*SOURCE PASSAGE*.
James Farrell has Angelman Syndrome, a rare genetic disorder that involves developmental delays.
/ Source: TODAY

Colin Farrell is proof that a parent will always put the needs of their children first.

"The Batman" actor has filed for conservatorship of his son, James Farrell, 17, who has Angelman Syndrome, a rare genetic disorder characterized by developmental delays, lack of speech, seizures and impaired balance.

Colin Farrell
Colin Farrell attends the European premiere of 'Dumbo' on March 21, 2019 in London.Karwai Tang / WireImage

According to a the court petition obtained by TODAY Parents, Farrell, 44, and James' mother, Kim Bordenave, 49, are requesting to be named co-conservators of a limited conservatorship as their son approaches age 18.

In California, where the petition was filed, a limited conservatorship grants conservators certain rights to care for another adult who has a developmental disability. Those decisions may include deciding where they will live, consent for medical treatments, giving or withholding consent for marriage, and control over the adult's social and sexual contacts and relationships.

*ENTRIES PROVIDED*.

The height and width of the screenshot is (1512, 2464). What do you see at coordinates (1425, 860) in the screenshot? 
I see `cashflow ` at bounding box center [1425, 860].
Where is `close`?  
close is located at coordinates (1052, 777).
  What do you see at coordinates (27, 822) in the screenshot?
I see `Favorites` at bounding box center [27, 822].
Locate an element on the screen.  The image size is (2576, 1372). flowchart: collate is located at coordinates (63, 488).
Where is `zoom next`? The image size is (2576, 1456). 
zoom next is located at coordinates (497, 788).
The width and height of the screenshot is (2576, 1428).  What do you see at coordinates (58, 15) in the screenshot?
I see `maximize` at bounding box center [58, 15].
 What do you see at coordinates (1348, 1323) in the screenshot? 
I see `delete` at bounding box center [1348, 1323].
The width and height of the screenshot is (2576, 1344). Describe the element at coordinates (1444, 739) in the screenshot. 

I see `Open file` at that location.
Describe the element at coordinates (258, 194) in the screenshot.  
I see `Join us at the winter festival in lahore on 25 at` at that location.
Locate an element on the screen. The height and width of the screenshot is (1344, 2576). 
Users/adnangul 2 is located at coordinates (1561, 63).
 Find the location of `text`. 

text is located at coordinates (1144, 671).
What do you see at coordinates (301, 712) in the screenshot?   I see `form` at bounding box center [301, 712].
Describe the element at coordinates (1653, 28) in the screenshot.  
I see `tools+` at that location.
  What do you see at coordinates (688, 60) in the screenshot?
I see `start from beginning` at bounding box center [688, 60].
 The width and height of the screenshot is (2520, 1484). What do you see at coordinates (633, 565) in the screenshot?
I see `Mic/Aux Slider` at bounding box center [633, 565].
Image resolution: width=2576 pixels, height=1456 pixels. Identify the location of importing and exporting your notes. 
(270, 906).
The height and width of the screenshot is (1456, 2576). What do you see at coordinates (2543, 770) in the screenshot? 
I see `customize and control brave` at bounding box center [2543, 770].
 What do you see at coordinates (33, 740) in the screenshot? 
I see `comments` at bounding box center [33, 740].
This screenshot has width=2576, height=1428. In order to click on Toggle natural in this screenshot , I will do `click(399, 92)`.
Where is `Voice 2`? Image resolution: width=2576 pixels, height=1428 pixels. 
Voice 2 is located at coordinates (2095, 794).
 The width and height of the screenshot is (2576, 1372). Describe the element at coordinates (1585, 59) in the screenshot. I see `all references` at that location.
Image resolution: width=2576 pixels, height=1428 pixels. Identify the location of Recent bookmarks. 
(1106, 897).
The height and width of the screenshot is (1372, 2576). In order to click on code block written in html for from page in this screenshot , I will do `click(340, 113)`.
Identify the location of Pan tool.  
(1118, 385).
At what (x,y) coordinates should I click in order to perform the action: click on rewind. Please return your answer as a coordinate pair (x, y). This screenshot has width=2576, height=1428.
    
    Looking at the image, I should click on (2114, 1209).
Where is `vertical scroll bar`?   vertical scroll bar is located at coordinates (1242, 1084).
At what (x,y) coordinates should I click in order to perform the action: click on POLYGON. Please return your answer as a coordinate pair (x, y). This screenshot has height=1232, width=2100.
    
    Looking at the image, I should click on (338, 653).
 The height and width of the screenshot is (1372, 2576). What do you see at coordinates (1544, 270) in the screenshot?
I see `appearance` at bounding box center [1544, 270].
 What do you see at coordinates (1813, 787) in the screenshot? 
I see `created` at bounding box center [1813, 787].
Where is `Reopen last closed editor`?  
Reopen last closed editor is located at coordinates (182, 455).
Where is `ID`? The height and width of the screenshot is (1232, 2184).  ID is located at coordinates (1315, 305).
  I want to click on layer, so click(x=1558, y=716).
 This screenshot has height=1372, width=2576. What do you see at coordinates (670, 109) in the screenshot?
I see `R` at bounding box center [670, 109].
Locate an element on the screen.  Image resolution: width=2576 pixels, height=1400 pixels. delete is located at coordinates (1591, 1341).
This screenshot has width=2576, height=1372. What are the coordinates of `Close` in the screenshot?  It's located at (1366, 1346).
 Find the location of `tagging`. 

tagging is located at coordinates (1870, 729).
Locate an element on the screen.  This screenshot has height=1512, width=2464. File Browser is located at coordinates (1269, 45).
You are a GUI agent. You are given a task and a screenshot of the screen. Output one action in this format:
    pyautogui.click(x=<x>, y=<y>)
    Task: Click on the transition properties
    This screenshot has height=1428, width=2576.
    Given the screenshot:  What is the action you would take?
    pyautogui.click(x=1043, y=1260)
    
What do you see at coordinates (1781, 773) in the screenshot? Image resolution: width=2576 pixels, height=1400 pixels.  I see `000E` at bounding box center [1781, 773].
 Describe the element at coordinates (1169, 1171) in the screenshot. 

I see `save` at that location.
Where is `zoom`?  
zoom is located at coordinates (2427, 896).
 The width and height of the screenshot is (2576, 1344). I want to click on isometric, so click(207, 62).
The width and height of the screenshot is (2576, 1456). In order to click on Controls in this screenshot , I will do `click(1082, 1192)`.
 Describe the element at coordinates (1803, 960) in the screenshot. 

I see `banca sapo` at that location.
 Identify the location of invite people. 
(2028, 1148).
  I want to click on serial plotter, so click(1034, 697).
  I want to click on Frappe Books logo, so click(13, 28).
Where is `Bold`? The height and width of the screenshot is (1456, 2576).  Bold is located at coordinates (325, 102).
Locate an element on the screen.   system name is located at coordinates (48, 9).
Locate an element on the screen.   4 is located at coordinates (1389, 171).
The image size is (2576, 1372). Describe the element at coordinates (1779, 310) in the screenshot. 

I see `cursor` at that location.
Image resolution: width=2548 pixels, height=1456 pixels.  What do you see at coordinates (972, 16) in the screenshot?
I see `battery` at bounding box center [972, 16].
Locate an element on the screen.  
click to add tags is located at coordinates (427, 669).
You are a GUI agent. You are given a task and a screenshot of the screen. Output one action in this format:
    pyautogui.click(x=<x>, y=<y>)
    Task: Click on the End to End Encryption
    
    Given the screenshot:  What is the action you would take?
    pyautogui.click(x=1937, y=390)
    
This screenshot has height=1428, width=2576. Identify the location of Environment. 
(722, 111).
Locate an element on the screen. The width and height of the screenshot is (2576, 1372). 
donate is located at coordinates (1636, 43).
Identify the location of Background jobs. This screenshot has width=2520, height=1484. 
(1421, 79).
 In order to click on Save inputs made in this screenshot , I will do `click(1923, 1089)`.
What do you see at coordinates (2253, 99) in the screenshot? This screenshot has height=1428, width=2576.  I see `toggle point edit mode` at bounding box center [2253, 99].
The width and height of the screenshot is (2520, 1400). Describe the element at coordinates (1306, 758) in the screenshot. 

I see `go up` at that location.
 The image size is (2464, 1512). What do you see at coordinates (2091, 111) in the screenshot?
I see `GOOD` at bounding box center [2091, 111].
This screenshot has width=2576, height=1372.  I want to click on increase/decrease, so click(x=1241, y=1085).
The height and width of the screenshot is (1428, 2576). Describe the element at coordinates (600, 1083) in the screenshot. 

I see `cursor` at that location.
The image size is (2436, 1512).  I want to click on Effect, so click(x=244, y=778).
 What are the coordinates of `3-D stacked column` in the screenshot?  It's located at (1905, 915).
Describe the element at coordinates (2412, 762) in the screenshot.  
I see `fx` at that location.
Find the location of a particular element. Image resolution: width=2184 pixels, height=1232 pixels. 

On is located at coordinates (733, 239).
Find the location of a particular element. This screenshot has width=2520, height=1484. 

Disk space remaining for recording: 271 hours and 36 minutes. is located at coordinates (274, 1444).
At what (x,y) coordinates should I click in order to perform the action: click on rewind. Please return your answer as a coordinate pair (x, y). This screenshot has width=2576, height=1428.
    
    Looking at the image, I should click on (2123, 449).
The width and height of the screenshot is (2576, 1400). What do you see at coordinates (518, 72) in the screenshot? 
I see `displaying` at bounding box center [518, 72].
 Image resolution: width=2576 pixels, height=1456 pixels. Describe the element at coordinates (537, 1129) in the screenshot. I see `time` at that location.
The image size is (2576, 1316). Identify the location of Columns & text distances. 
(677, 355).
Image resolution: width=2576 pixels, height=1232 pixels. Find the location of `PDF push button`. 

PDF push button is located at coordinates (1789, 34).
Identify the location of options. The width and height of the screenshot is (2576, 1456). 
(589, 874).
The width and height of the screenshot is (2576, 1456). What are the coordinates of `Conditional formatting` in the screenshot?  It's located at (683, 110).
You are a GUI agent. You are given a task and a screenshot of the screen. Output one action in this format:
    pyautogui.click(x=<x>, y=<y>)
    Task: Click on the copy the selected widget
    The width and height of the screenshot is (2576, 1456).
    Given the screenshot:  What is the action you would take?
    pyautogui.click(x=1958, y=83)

*SET OF TASKS*.
(A) List the features the Colin Farrell passage gives as characterizing Angelman Syndrome.
(B) Copy the part of the Colin Farrell passage starting at "According to a" and ending at "contacts and relationships.".
The entries have no connection to the Colin Farrell passage.

*SOLUTIONS FOR EACH TASK*.
(A)
- developmental delays
- lack of speech
- seizures
- impaired balance

(B)
According to a the court petition obtained by TODAY Parents, Farrell, 44, and James' mother, Kim Bordenave, 49, are requesting to be named co-conservators of a limited conservatorship as their son approaches age 18.

In California, where the petition was filed, a limited conservatorship grants conservators certain rights to care for another adult who has a developmental disability. Those decisions may include deciding where they will live, consent for medical treatments, giving or withholding consent for marriage, and control over the adult's social and sexual contacts and relationships.